We've written many times about the breadth of Google's data center infrastructure and its focus on reliability. So how does a widely-used app like Gmail go down, as it has today? There have been a number of Gmail outages over the years, usually involving software updates or networking issues. Or in some cases, a software update causing a networking issues.
The reports of a Gmail outage are widespread, but don't appear to be uniform. Some users are able to access their Gmail boxes (as I just did). Google is acknowledging reports of issues, but not really confirming them yet. "We're investigating reports of an issue with Google Mail," the company said on its status dashboard. "We will provide more information shortly."

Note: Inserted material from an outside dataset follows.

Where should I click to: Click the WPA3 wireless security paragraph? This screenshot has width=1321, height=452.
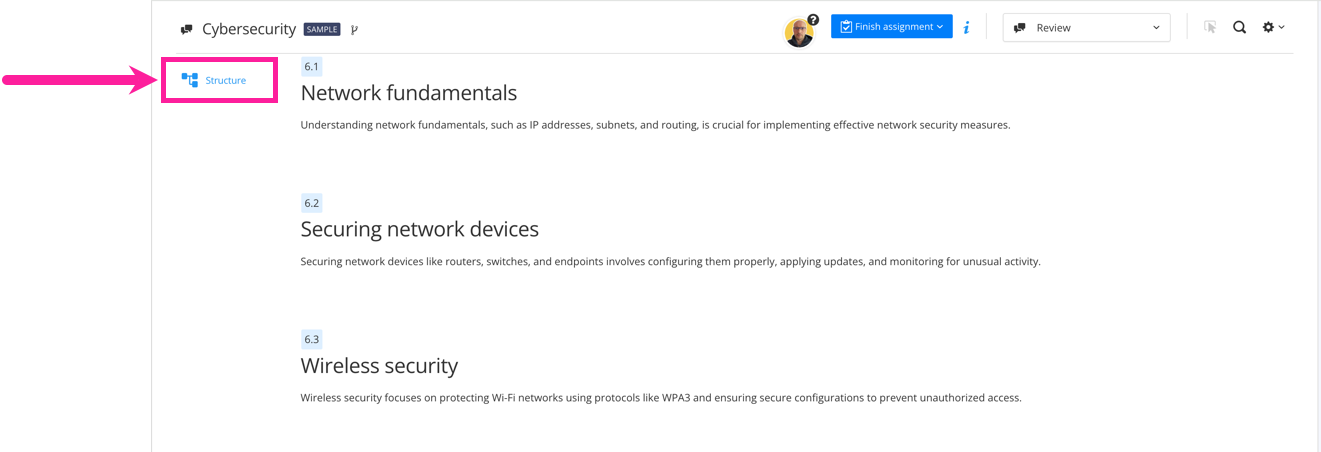[x=660, y=398]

UPDATE: As of 1:10 p.m. Eastern, Google says Gmail is back up. "The problem with Google Mail should be resolved. We apologize for the inconvenience and thank you for your patience and continued support. Please rest assured that system reliability is a top priority at Google, and we are making continuous improvements to make our systems better."
On at least three occasions, Gmail downtime has been traced back to software updates in which bugs triggered unexpected consequences. A pair of outages in 2009 involved routine maintenance in which bugs caused imbalances in traffic patterns between data centers, causing some of the company's legendary large pipes to become clogged with traffic. That was the case in Febuary 2009, when a software update overloaded some of Google's European network infrastructure, causing cacading outages at its data centers in the region that took about an hour to get under control.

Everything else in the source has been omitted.